[Opening MATERIAL SUPPLIED section]

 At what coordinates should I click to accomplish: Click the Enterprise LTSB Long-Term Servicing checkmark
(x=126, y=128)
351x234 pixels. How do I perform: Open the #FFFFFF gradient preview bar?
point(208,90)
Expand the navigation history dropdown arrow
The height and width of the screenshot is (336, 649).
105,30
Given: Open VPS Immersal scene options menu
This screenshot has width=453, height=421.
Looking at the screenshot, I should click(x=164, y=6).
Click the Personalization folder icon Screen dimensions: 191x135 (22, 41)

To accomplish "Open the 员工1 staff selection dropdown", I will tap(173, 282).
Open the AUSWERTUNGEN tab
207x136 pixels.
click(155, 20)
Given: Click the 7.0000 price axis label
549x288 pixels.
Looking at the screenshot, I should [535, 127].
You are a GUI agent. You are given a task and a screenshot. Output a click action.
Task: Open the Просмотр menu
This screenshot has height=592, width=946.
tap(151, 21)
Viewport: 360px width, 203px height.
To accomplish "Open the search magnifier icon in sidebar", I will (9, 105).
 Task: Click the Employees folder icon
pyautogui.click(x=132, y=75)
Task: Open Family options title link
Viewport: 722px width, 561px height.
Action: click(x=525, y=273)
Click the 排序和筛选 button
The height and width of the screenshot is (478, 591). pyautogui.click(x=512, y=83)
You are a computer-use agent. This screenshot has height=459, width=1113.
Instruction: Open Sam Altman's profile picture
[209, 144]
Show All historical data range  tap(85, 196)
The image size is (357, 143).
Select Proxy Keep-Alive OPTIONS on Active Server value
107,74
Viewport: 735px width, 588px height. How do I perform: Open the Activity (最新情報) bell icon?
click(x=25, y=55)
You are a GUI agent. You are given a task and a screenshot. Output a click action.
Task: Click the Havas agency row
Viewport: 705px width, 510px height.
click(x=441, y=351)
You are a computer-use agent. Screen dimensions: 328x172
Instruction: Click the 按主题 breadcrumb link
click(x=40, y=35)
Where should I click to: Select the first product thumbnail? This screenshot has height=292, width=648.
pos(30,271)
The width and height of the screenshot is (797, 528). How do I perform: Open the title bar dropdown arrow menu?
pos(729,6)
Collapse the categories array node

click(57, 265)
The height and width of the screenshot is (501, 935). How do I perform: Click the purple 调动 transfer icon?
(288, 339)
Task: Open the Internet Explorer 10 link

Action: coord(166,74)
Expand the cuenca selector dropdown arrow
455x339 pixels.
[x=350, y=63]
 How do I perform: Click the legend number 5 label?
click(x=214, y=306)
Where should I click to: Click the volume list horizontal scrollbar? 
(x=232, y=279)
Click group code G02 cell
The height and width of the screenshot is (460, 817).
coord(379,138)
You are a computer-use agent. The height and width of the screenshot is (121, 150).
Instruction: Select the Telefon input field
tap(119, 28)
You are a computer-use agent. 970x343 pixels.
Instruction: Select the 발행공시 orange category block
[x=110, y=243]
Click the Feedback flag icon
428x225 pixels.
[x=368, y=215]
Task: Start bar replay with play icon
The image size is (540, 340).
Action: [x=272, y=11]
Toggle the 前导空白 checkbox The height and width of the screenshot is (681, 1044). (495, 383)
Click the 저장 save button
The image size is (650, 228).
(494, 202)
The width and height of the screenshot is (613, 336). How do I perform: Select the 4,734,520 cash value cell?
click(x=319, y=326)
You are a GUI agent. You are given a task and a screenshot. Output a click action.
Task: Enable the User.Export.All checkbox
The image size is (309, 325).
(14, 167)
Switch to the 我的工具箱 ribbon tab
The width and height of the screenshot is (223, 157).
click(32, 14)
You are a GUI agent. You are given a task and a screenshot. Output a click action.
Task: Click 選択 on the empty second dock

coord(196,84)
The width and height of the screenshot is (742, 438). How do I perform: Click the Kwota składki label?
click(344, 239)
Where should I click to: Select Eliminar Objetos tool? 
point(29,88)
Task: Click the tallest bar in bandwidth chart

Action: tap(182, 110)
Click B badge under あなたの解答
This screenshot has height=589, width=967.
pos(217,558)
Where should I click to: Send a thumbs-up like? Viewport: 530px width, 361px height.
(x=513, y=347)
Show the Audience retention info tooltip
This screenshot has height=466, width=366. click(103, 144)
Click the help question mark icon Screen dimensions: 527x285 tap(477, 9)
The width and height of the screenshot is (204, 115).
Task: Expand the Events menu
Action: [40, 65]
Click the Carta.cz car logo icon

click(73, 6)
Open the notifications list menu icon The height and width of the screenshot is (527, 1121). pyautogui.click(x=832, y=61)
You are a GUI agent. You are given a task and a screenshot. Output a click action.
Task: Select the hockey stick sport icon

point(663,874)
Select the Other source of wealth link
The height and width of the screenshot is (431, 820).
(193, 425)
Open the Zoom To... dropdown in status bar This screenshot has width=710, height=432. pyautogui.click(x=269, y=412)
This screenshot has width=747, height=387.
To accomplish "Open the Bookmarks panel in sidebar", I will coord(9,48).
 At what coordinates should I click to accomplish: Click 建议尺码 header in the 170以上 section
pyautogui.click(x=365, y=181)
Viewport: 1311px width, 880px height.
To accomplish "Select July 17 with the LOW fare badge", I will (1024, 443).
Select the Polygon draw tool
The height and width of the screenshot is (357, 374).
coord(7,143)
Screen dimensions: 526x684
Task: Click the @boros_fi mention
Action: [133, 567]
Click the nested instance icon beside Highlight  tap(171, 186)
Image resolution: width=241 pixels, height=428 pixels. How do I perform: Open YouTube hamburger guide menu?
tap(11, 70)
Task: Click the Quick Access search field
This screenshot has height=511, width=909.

[Closing MATERIAL SUPPLIED section]

YOUR OBJECTIVE: Each line of the records belongs in the answer, reproduced exactly.

WRITTEN REPLY:
 At what coordinates should I click to accomplish: Click the Enterprise LTSB Long-Term Servicing checkmark
(x=126, y=128)
351x234 pixels. How do I perform: Open the #FFFFFF gradient preview bar?
point(208,90)
Expand the navigation history dropdown arrow
The height and width of the screenshot is (336, 649).
105,30
Given: Open VPS Immersal scene options menu
This screenshot has width=453, height=421.
Looking at the screenshot, I should click(x=164, y=6).
Click the Personalization folder icon Screen dimensions: 191x135 (22, 41)

To accomplish "Open the 员工1 staff selection dropdown", I will tap(173, 282).
Open the AUSWERTUNGEN tab
207x136 pixels.
click(155, 20)
Given: Click the 7.0000 price axis label
549x288 pixels.
Looking at the screenshot, I should [535, 127].
You are a GUI agent. You are given a task and a screenshot. Output a click action.
Task: Open the Просмотр menu
This screenshot has height=592, width=946.
tap(151, 21)
Viewport: 360px width, 203px height.
To accomplish "Open the search magnifier icon in sidebar", I will (9, 105).
 Task: Click the Employees folder icon
pyautogui.click(x=132, y=75)
Task: Open Family options title link
Viewport: 722px width, 561px height.
Action: click(x=525, y=273)
Click the 排序和筛选 button
The height and width of the screenshot is (478, 591). pyautogui.click(x=512, y=83)
You are a computer-use agent. This screenshot has height=459, width=1113.
Instruction: Open Sam Altman's profile picture
[209, 144]
Show All historical data range  tap(85, 196)
The image size is (357, 143).
Select Proxy Keep-Alive OPTIONS on Active Server value
107,74
Viewport: 735px width, 588px height. How do I perform: Open the Activity (最新情報) bell icon?
click(x=25, y=55)
You are a GUI agent. You are given a task and a screenshot. Output a click action.
Task: Click the Havas agency row
Viewport: 705px width, 510px height.
click(x=441, y=351)
You are a computer-use agent. Screen dimensions: 328x172
Instruction: Click the 按主题 breadcrumb link
click(x=40, y=35)
Where should I click to: Select the first product thumbnail? This screenshot has height=292, width=648.
pos(30,271)
The width and height of the screenshot is (797, 528). How do I perform: Open the title bar dropdown arrow menu?
pos(729,6)
Collapse the categories array node

click(57, 265)
The height and width of the screenshot is (501, 935). How do I perform: Click the purple 调动 transfer icon?
(288, 339)
Task: Open the Internet Explorer 10 link

Action: coord(166,74)
Expand the cuenca selector dropdown arrow
455x339 pixels.
[x=350, y=63]
 How do I perform: Click the legend number 5 label?
click(x=214, y=306)
Where should I click to: Click the volume list horizontal scrollbar? 
(x=232, y=279)
Click group code G02 cell
The height and width of the screenshot is (460, 817).
coord(379,138)
You are a computer-use agent. The height and width of the screenshot is (121, 150).
Instruction: Select the Telefon input field
tap(119, 28)
You are a computer-use agent. 970x343 pixels.
Instruction: Select the 발행공시 orange category block
[x=110, y=243]
Click the Feedback flag icon
428x225 pixels.
[x=368, y=215]
Task: Start bar replay with play icon
The image size is (540, 340).
Action: [x=272, y=11]
Toggle the 前导空白 checkbox The height and width of the screenshot is (681, 1044). (495, 383)
Click the 저장 save button
The image size is (650, 228).
(494, 202)
The width and height of the screenshot is (613, 336). How do I perform: Select the 4,734,520 cash value cell?
click(x=319, y=326)
You are a GUI agent. You are given a task and a screenshot. Output a click action.
Task: Enable the User.Export.All checkbox
The image size is (309, 325).
(14, 167)
Switch to the 我的工具箱 ribbon tab
The width and height of the screenshot is (223, 157).
click(32, 14)
You are a GUI agent. You are given a task and a screenshot. Output a click action.
Task: Click 選択 on the empty second dock

coord(196,84)
The width and height of the screenshot is (742, 438). How do I perform: Click the Kwota składki label?
click(344, 239)
Where should I click to: Select Eliminar Objetos tool? 
point(29,88)
Task: Click the tallest bar in bandwidth chart

Action: tap(182, 110)
Click B badge under あなたの解答
This screenshot has height=589, width=967.
pos(217,558)
Where should I click to: Send a thumbs-up like? Viewport: 530px width, 361px height.
(x=513, y=347)
Show the Audience retention info tooltip
This screenshot has height=466, width=366. click(103, 144)
Click the help question mark icon Screen dimensions: 527x285 tap(477, 9)
The width and height of the screenshot is (204, 115).
Task: Expand the Events menu
Action: [40, 65]
Click the Carta.cz car logo icon

click(73, 6)
Open the notifications list menu icon The height and width of the screenshot is (527, 1121). pyautogui.click(x=832, y=61)
You are a GUI agent. You are given a task and a screenshot. Output a click action.
Task: Select the hockey stick sport icon

point(663,874)
Select the Other source of wealth link
The height and width of the screenshot is (431, 820).
(193, 425)
Open the Zoom To... dropdown in status bar This screenshot has width=710, height=432. pyautogui.click(x=269, y=412)
This screenshot has width=747, height=387.
To accomplish "Open the Bookmarks panel in sidebar", I will coord(9,48).
 At what coordinates should I click to accomplish: Click 建议尺码 header in the 170以上 section
pyautogui.click(x=365, y=181)
Viewport: 1311px width, 880px height.
To accomplish "Select July 17 with the LOW fare badge", I will (1024, 443).
Select the Polygon draw tool
The height and width of the screenshot is (357, 374).
coord(7,143)
Screen dimensions: 526x684
Task: Click the @boros_fi mention
Action: [133, 567]
Click the nested instance icon beside Highlight  tap(171, 186)
Image resolution: width=241 pixels, height=428 pixels. How do I perform: Open YouTube hamburger guide menu?
tap(11, 70)
Task: Click the Quick Access search field
This screenshot has height=511, width=909.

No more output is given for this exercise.